Zweites Qualifying nach der Sommerpause – und zum zweiten Mal Kimi Antonelli geschlagen. Nach seiner Sprint-Pole und seinem Sprint-Sieg scheint George Russell in Zandvoort weiter gut aufgelegt. Auch im Qualifying schlug er Kimi Antonelli knapp und geht von Platz zwei aus ins Rennen.

Die Pole könnte der Brite wegen eines Übersteuermoments in Kurve acht verloren haben. Doch auch so scheinen die Chancen gegen einen mit den Reifen kämpfenden McLaren am Rennsonntag der Formel 1 nicht schlecht zu stehen.

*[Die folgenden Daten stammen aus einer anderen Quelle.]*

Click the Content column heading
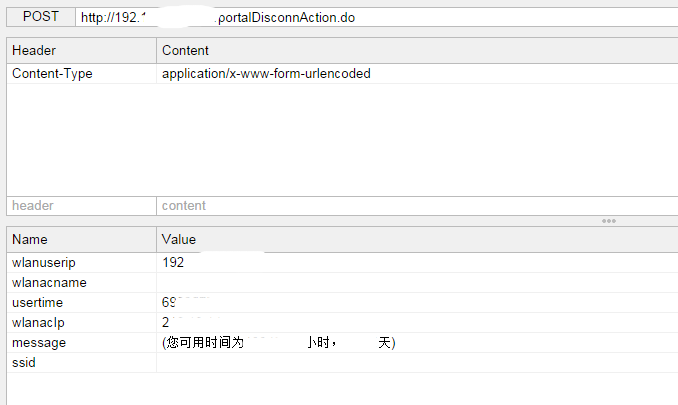The height and width of the screenshot is (405, 678). (417, 51)
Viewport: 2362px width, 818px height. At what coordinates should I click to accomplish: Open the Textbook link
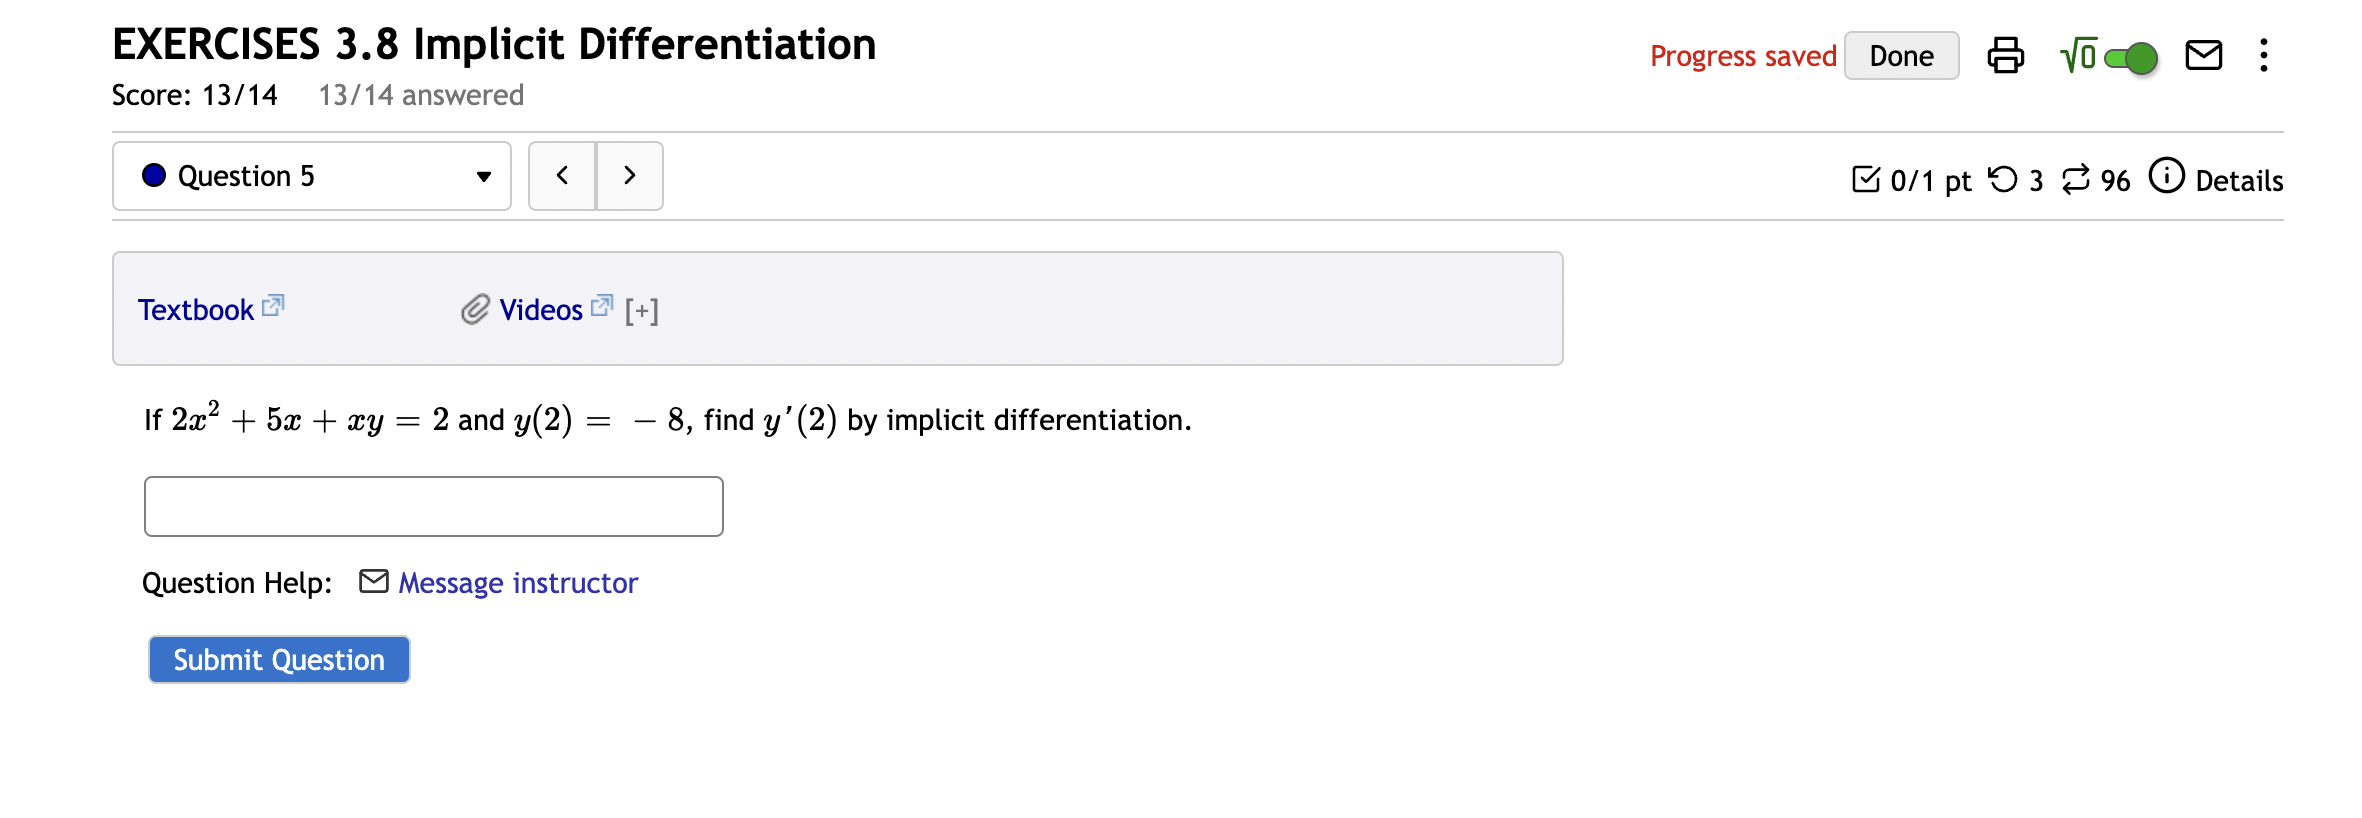point(197,310)
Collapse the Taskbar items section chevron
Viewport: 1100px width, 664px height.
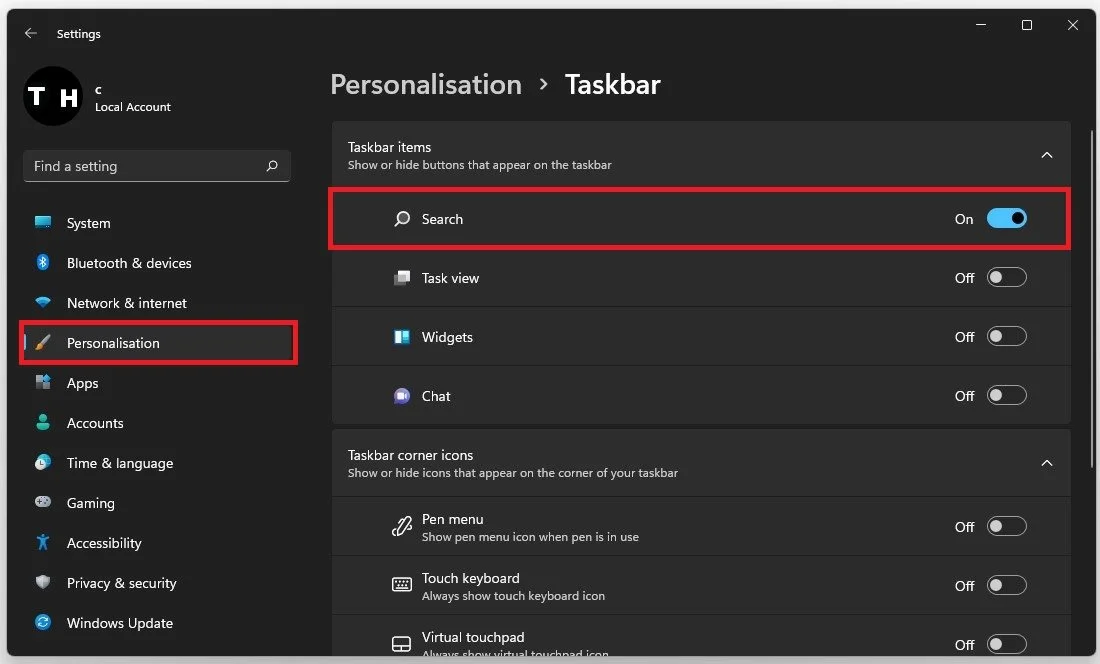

George Russell konstatiert jedenfalls: "Ich fühle mich wohl und wieder wie ich selbst."

Russell verliert Pole in Kurve acht: "Konnte mich ab da nicht mehr verbessern"

Das zeigten auch die Sektorenzeiten von Russells letztem Versuch in Q3. In Sektor eins fuhr der Brite Bestzeit, und auch in Sektor zwei fuhr er trotz Querstehers immerhin noch persönliche Bestzeit. Die Zehntel, die ihm auf Lando Norris fehlten, verlor Russell im letzten Sektor.

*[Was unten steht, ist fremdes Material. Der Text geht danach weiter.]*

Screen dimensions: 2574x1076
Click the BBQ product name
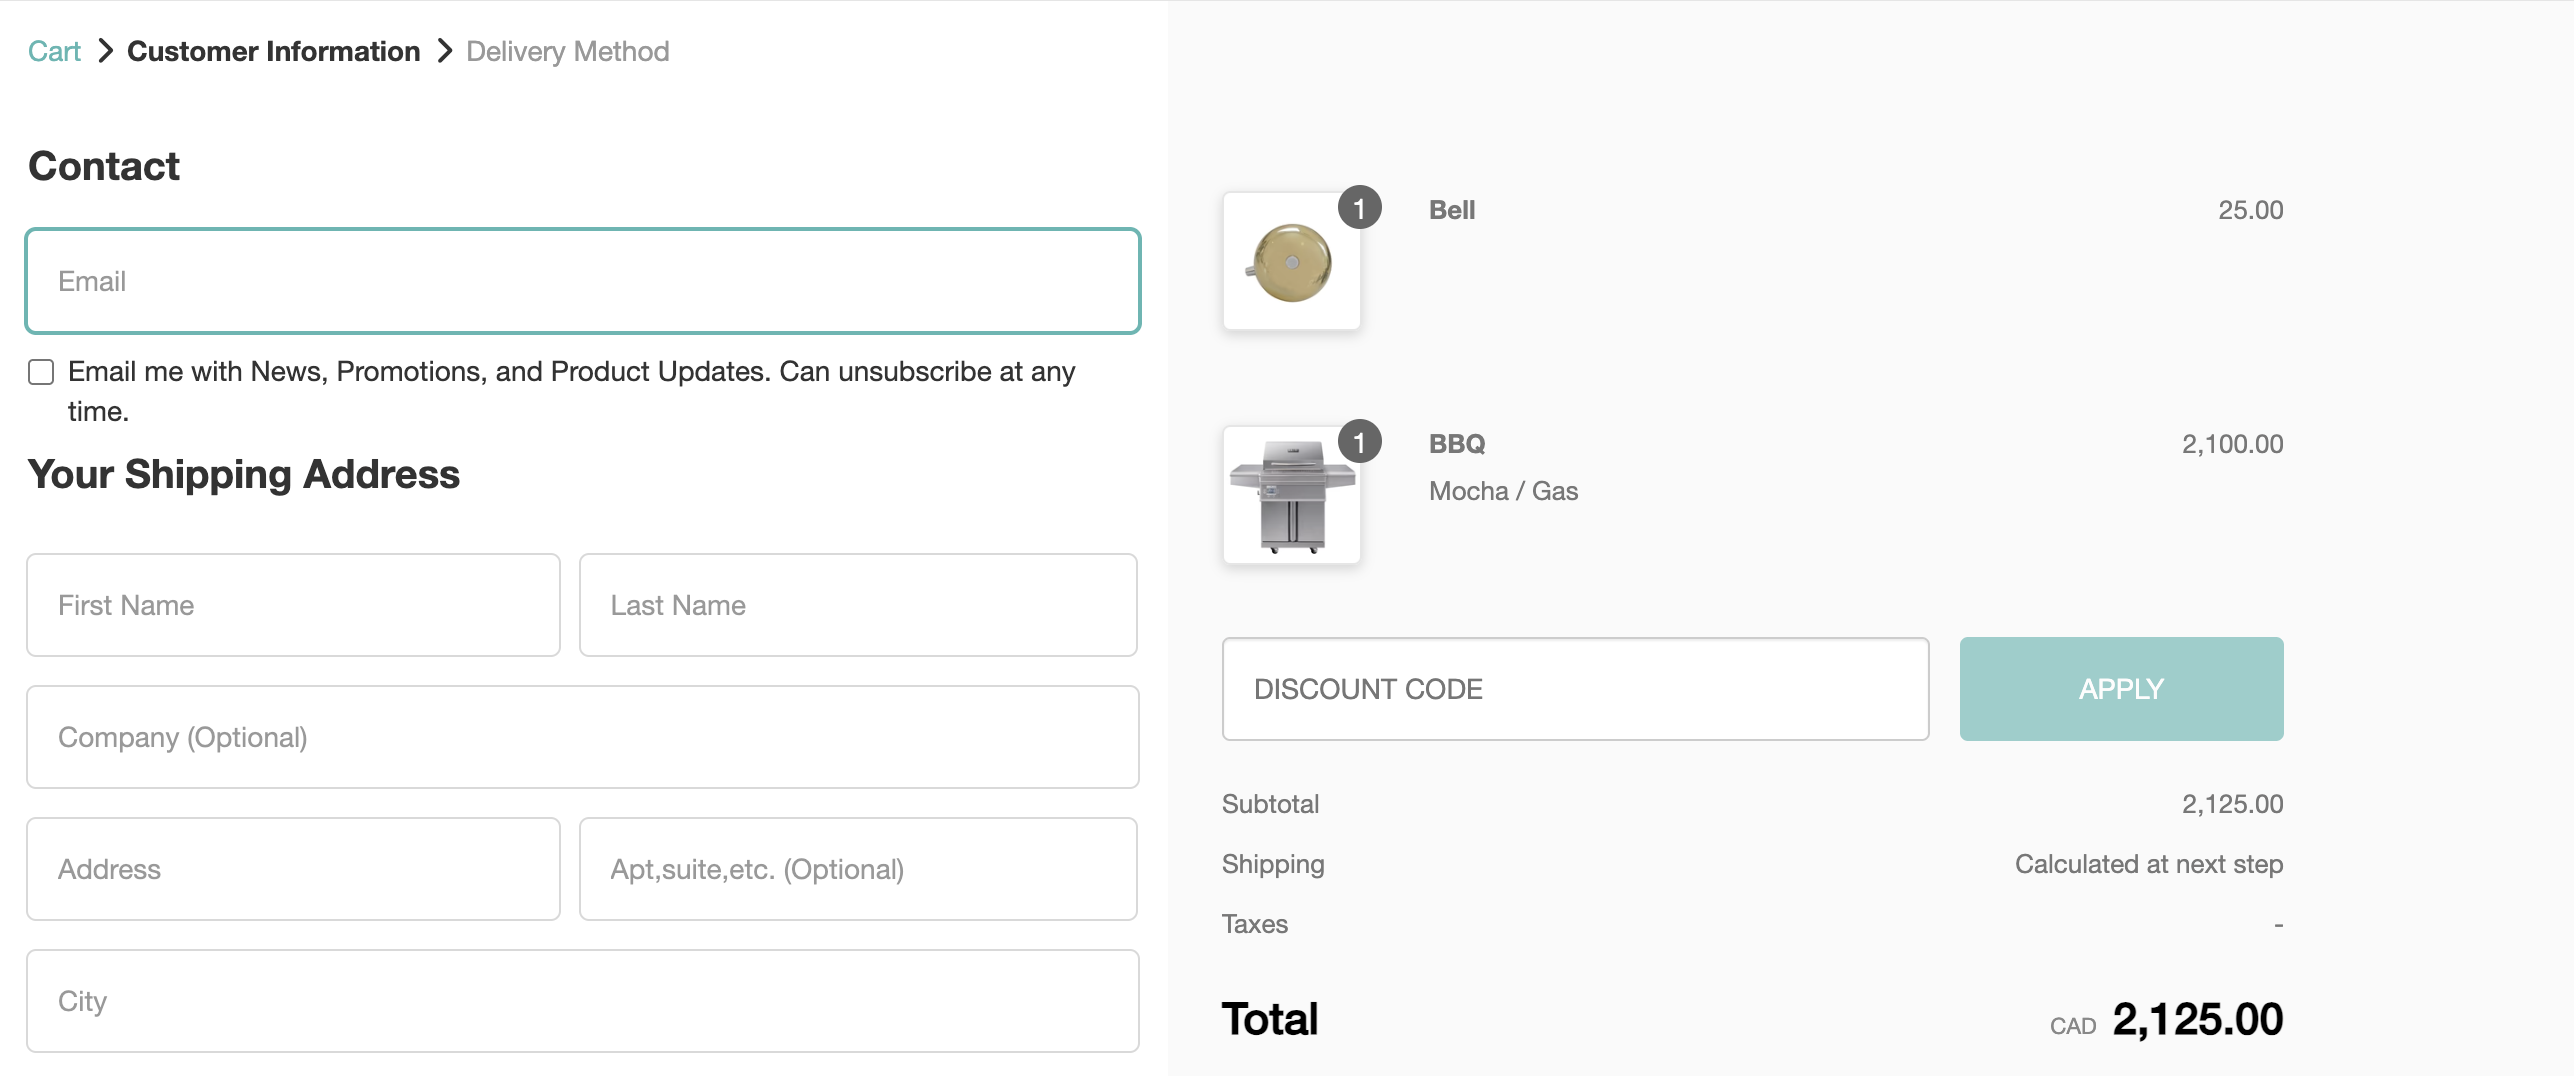click(x=1457, y=444)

"Ich war auf dem Weg zu einer sehr starken Runde, aber dann hatte ich in Kurve acht ein leichtes Übersteuern", so Russell. Der Fehler kostete bereits Zeit, zog aber noch größere Konsequenzen nach sich. "Die Reifen sind vielleicht ein bisschen heiß geworden, sodass ich mich von da an nicht mehr verbessern konnte."

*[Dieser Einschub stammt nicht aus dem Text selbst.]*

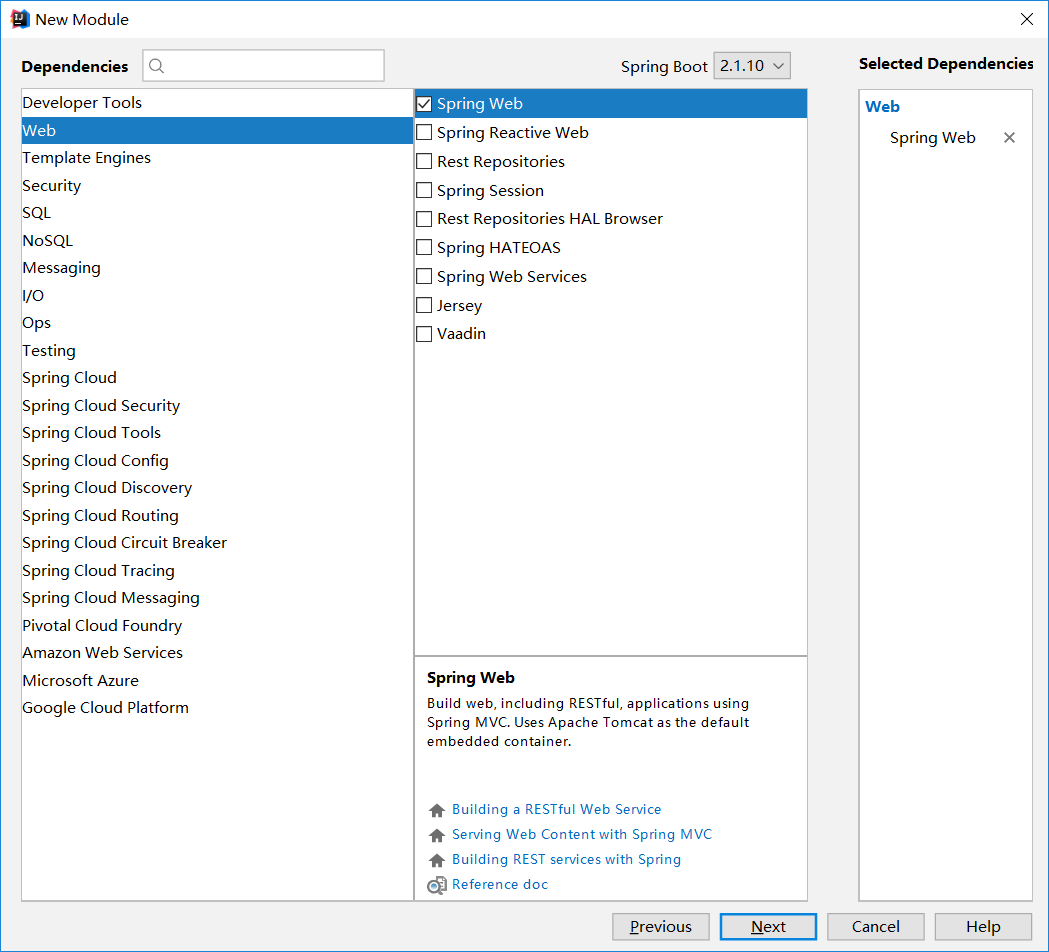
Task: Click home icon beside Building REST services
Action: [436, 860]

"Da war die Pole weg", weiß auch Mercedes-Teamchef Toto Wolff. "Normalerweise verbessert man sich bei solchen Q3-Runden immer weiter, daher war ich ein bisschen enttäuscht, denn das Potenzial war definitiv da", sagt Russell.

Russell schlägt wieder Kimi Antonelli: Fahrstil angepasst?

Immerhin aus Sicht des Briten: Für Teamkollege Kimi Antonelli reicht es knapp. Den jungen Italiener schlug Russell um 31 Tausendstelsekunden. "Das Auto fühlte sich großartig an. Wenn ich dieses Selbstvertrauen habe, kann man das Beste aus dem Auto herausholen. Und ich versuche einfach, dieses Gefühl etwas konstanter zu finden."

Bisher klappte das in Zandvoort jedenfalls wieder deutlich besser. Eine magische Lösung oder ein Setup-Wunder will Russell diesmal aber nicht gefunden haben. "Die Wahrheit ist: Kimi hat in dieser Saison offensichtlich hervorragende Arbeit geleistet. Wir beide haben ganz unterschiedliche Fahrstile", so Russell. "Das war schon letztes Jahr deutlich zu sehen."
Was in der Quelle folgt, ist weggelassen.